Merchants of Doubt, the latest doc from Food, Inc. director Robert Kenner, is a sometimes fascinating but mostly shallow and repetitive glimpse at how a few powerful corporations and think tanks have manipulated the public through cunning PR. It is inspired by a 2010 non-fiction book by Naomi Oreskes and Erik M. Conway, which argues that a few people with special interests are altering public opinion around climate change, thus delaying how we solve this issue. That is an important topic for discussion; however, Merchants of Doubt is an incomplete doc.

Kenner compares the public ignorance surrounding the perils of climate change to the warnings over tobacco in the mid-20th century. The heads of tobacco companies knew that smoking caused cancer and heart disease, but hid these facts from the press and the public. In a similar way, the heads of companies that can be hurt by an environmentally conscious movement will try to move attention away from scientific data. Instead, these corporations send out “merchants of doubt” to convince people that the climate change is exaggerated or that there is “no consensus” within the scientific community.

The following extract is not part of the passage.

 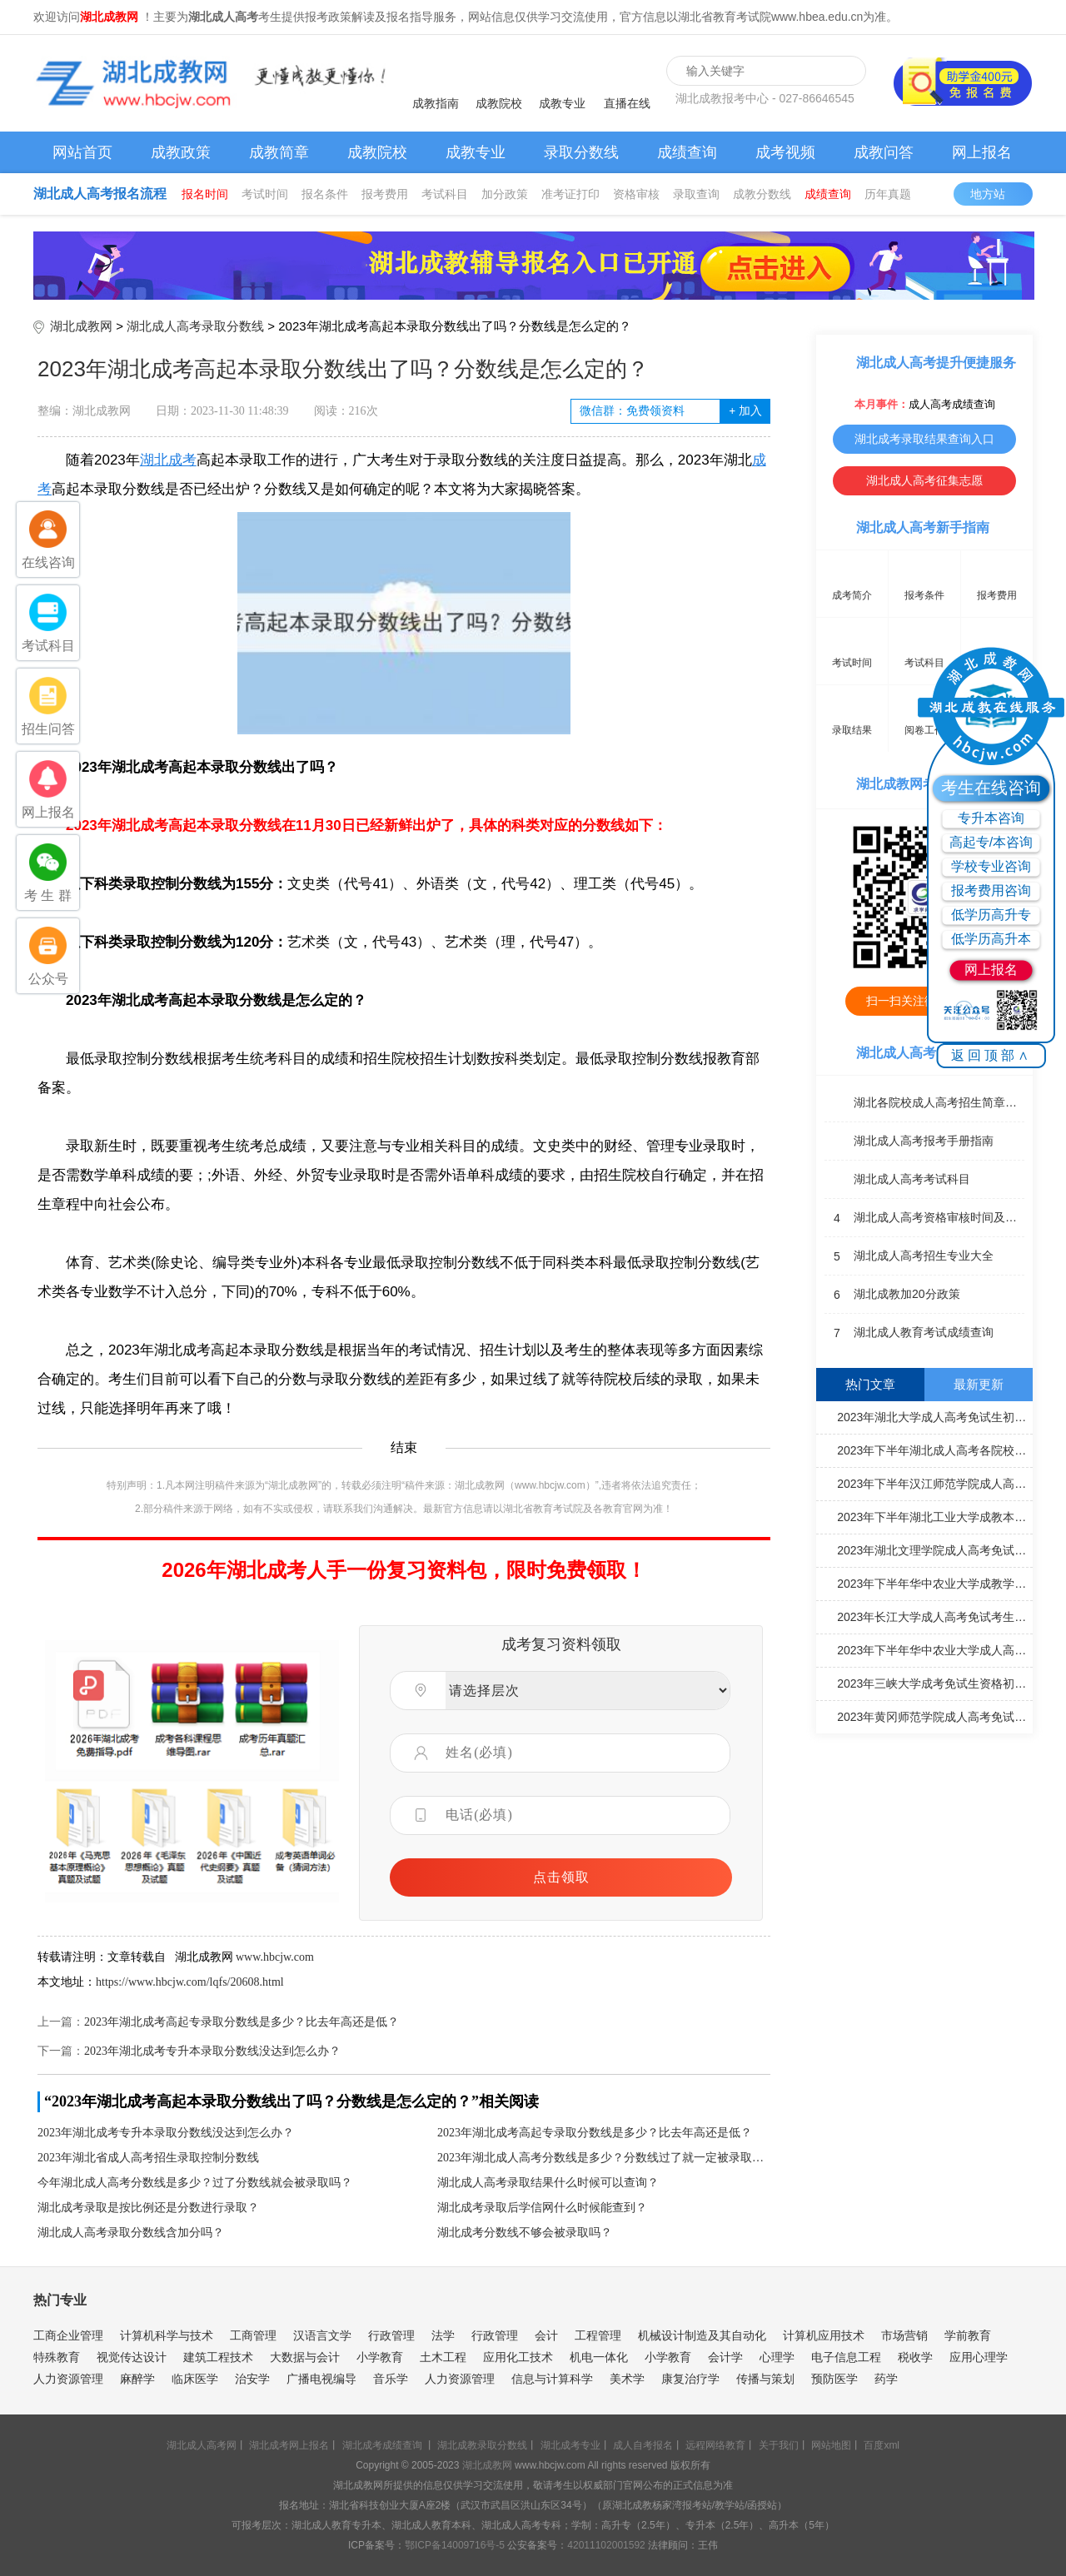 I want to click on 2023年湖北成考高起专录取分数线是多少？比去年高还是低？, so click(x=241, y=2022).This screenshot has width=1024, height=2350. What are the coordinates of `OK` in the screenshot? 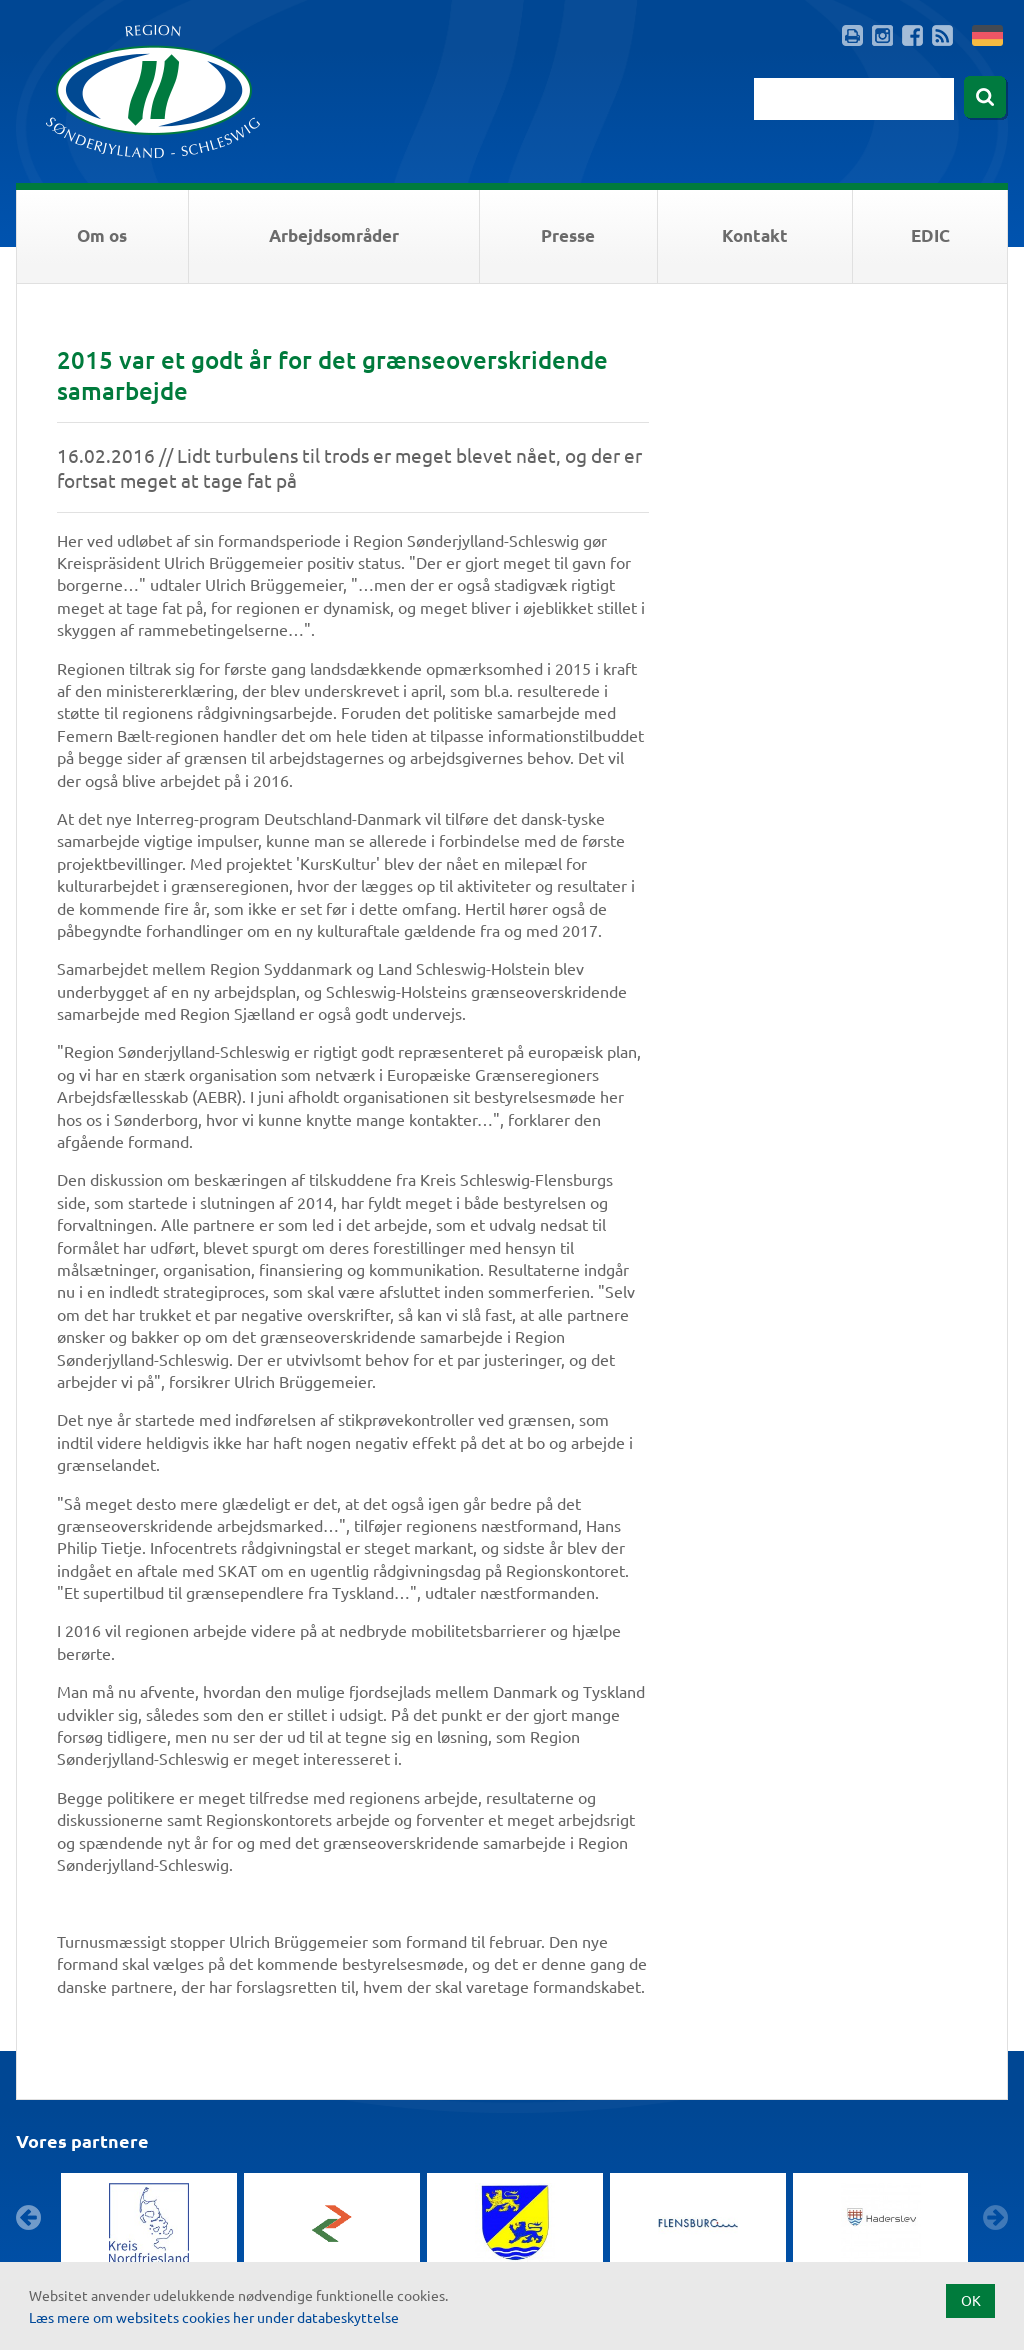 It's located at (971, 2300).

At moments throughout Merchants of Doubt, Kenner sits down with some of these titular manipulators, but he never asks the tough questions. When the director should be leading the interview to uncover the root of deception of people like Marc Morano, he is swindled by the charm of charismatic talking heads. As he tries to side his audience against the skeptics, Kenner ends up using the same tactics that they do.

Instead of probing his interview subjects for insight into the climate debate, he is content to regurgitate the same facts again and again, hoping his audience will be convinced enough to not want to hear the other side. Besides preaching to the choir, Merchants of Doubt barely looks at how the media frames the discussion. The poor representation of these matters in the media is a central component into why there is such doubt and skepticism among the public.

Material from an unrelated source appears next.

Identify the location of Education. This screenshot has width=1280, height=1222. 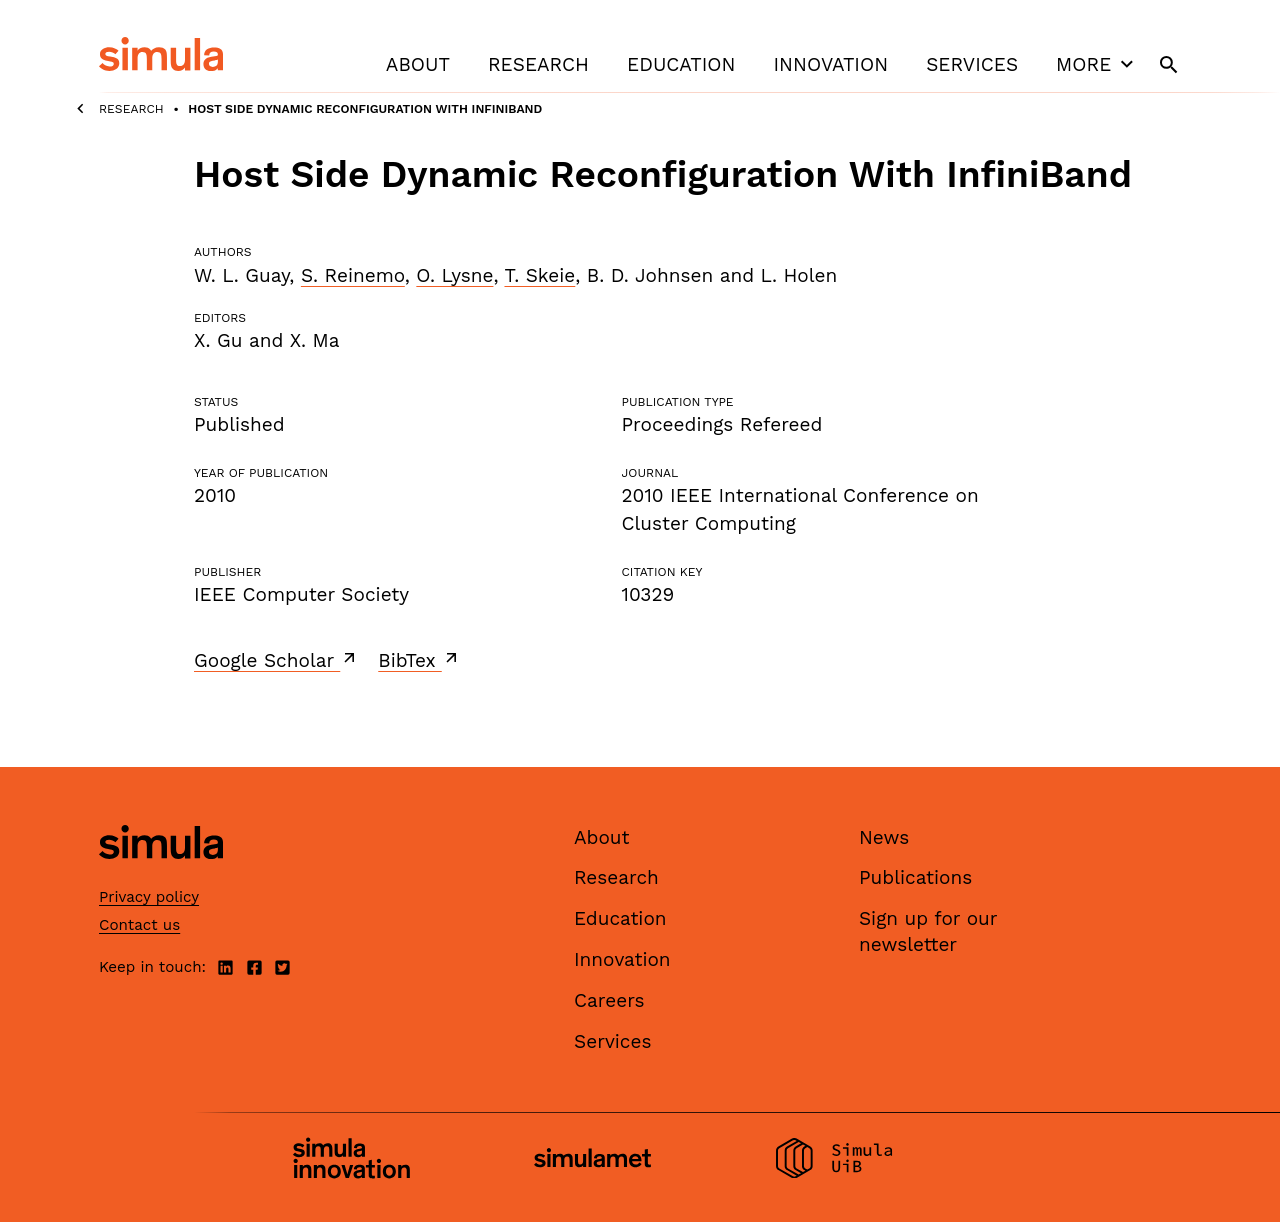
(681, 64).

Don’t get me wrong, the film has some important and revealing information, but Merchants of Doubt’s lack of independent opinion – some of the people interviewed, including renowned climate scientist James Hansen, have a political stake in the climate change debate – and poor probing of its skeptic subjects makes this doc rather inconsequential. For a doc that wants to look behind the curtain and open up the climate change argument, it is only satisfied to hear the same sound bites. Ultimately, by representing one side so simplistically, Kenner becomes a merchant of doubt, too.